11 Replies Latest reply on Apr 28, 2009 4:17 PM by MicahVillmow

    Shader arithmetic performance

    Firestrider

      Can the Radeon 4870 or FireStream 9270 actually reach their theoretical FLOPS in real world applications, or is it just a bunch of hype?

      I mean I've heard that the RSX in PS3 has a theoretical FLOPS output of 1.8 teraFLOPS but in real world performance it probably has no where near that.

        • Shader arithmetic performance
          kos

          What's RSX ? videochip in PS3 ? PS3 = nVidia 7800GTX + CELL = 400-500 Gflops for both. Remember that cpu's can reach their peak theoretical performance, but for gpu it's much harder to do, but I' saw some exemples where that is possible - it depends only on your code.

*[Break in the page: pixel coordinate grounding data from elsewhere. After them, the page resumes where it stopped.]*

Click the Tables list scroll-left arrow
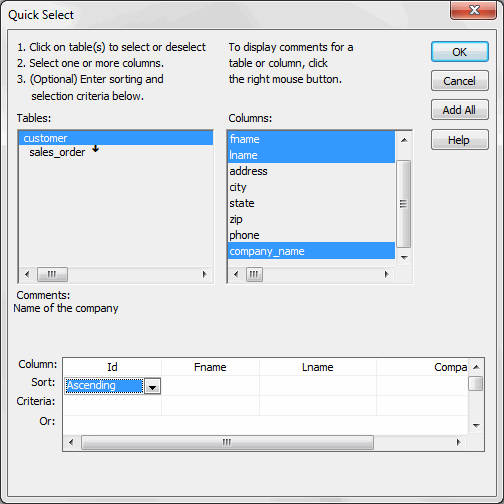This screenshot has height=504, width=504. pyautogui.click(x=27, y=274)
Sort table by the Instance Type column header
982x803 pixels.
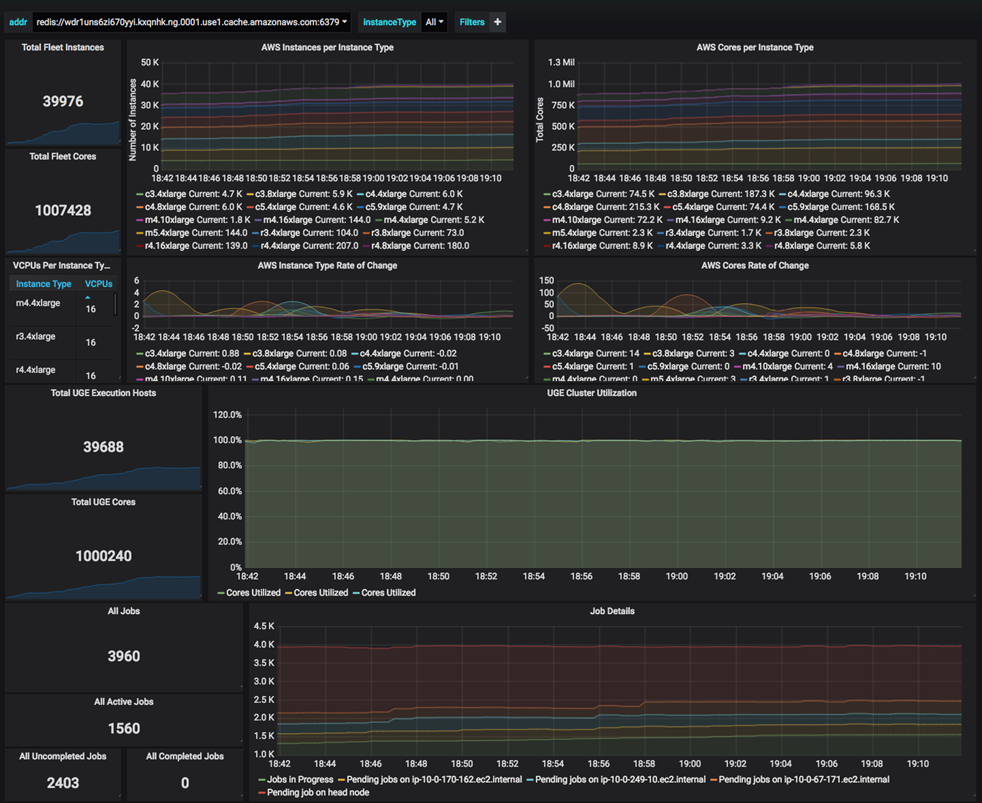43,284
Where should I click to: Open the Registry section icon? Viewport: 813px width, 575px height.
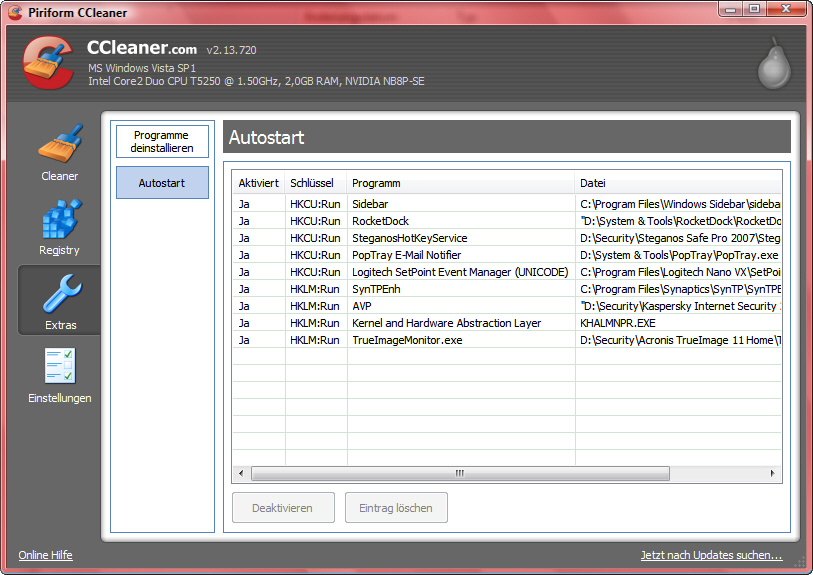click(59, 220)
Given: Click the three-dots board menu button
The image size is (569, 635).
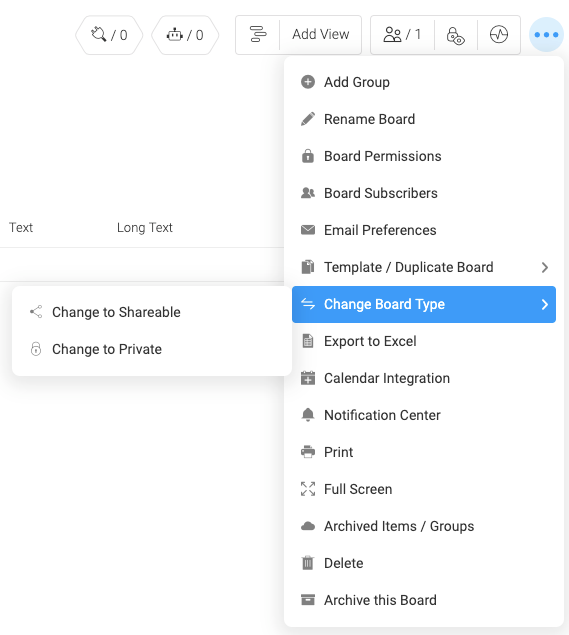Looking at the screenshot, I should click(x=546, y=34).
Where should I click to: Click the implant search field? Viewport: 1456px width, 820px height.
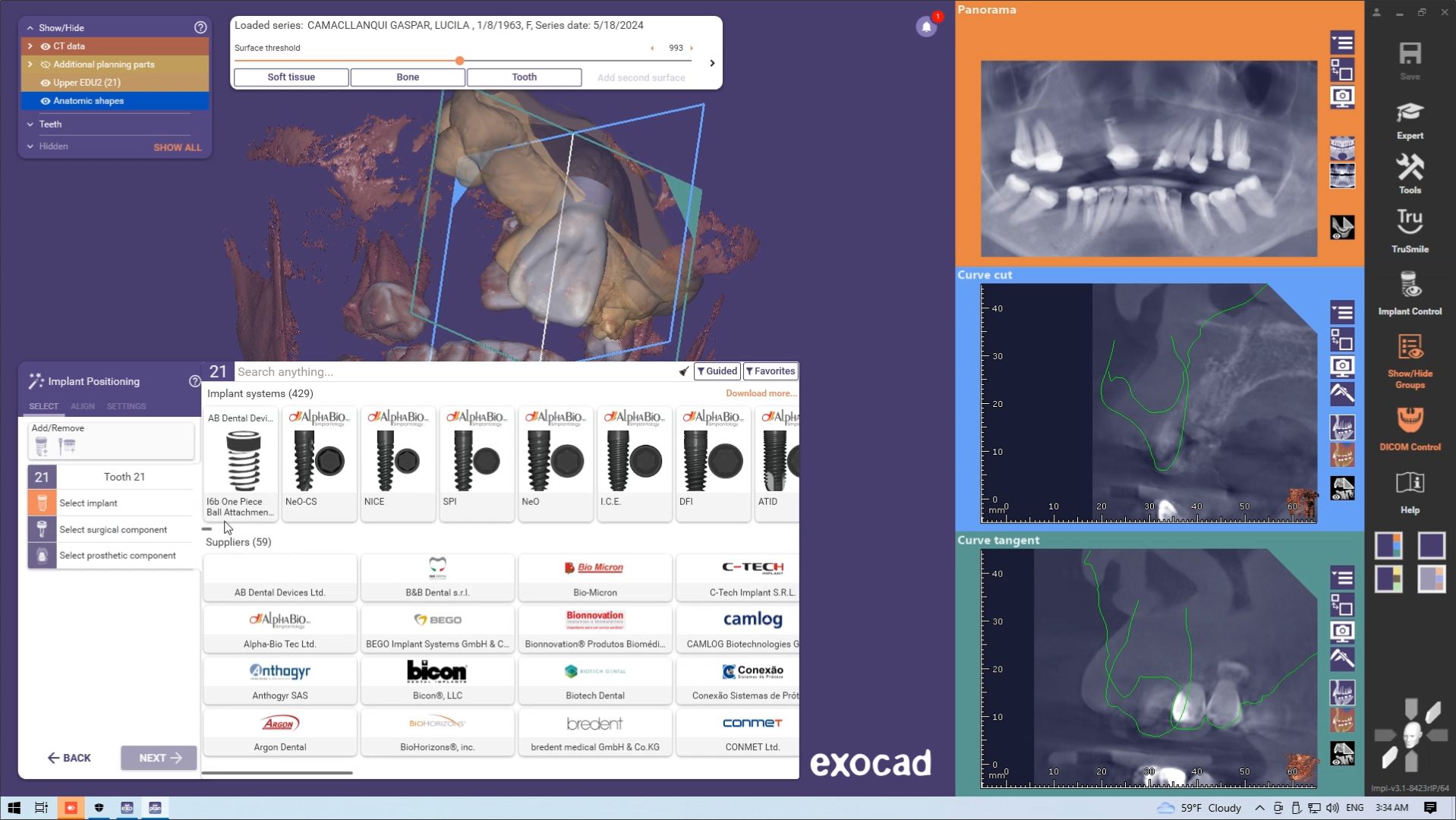tap(455, 372)
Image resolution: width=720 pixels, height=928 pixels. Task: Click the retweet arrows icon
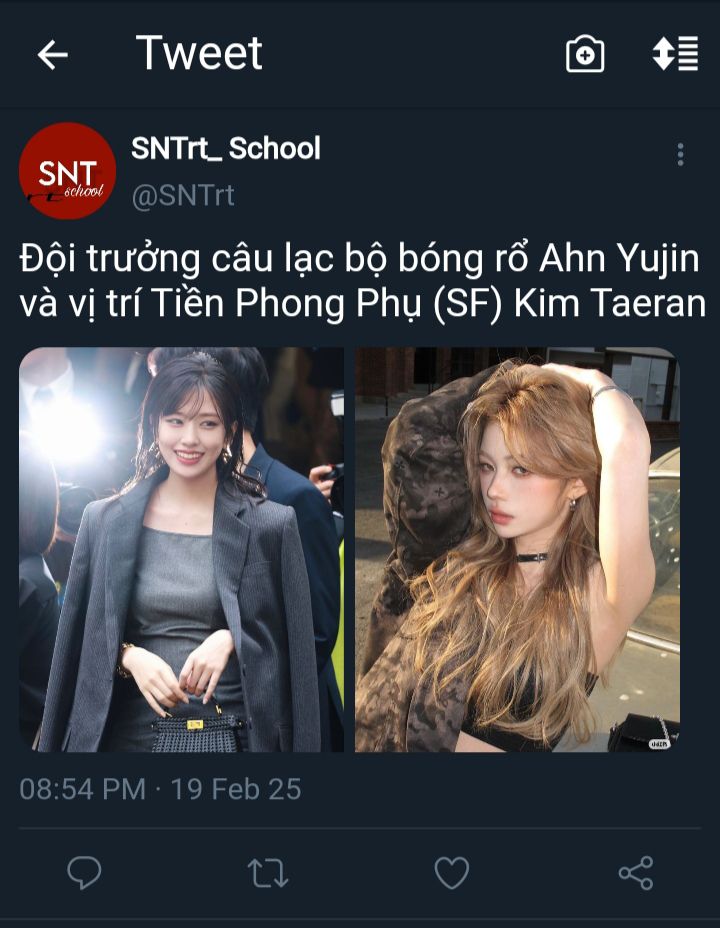pos(267,873)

            • Shader arithmetic performance
              Firestrider

              Can you link me to such examples?

              According to wikipedia only the RSX (yes GFX in PS3) has a theoretical floating point arithmetic performance of 1.8 teraFLOPS and that the whole PS3 can do 2 teraFLOPS...but this could be wrong.

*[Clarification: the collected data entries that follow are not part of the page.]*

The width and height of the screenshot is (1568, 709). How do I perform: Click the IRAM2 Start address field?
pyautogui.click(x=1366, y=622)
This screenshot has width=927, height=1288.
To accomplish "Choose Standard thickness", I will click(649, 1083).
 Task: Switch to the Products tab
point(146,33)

                • Shader arithmetic performance
                  kos

                  There is nothing about 2Tera... anything. 90nm chip is just a sh....t comparing to modern gpu's, I've seen some resourses on russian about testing gpu's, I think it won't be usefull for you.

                    • Shader arithmetic performance
                      Firestrider

                      Guess Nvidia lied then.

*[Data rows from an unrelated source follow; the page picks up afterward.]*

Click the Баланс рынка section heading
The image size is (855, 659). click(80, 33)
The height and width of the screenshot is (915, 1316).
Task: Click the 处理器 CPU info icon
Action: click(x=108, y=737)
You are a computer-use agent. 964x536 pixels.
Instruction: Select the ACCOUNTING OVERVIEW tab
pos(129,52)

                      Even if it is no use to me I would like to see it be proven.

                        • Shader arithmetic performance
                          rick.weber

                          I'm using a Firestream 9170 and I have gotten peak performance (well, 498GFlops/s out of the advertised 500) with CAL. The only problem was, the operation I had it do was completely nonsense and worthless (it did I think a 64 way unrolled madd in a for loop, forcing dependencies to prevent optimization while preventing pipeline stalling). Basically, how close to peak performance you get is a function of how memory bound your application is and what fraction of your instructions are actually computation. At the top end, the demo app I wrote has almost never reads from memory and does madd instructions (2 flops) almost exclusively. Conversely, if your app is a matrix addition, you'll be lucky to get 10% of the theoretical maximum since you're always loading data from memory (unless it's somehow cached from a previous operation, though I haven't really found anything on how caching works on these GPUs so even then I can't say for certain). Also, if you want to get maximal performance, you'll need to spend a lot of time optimizing your code for the pipeline and to mask dependencies.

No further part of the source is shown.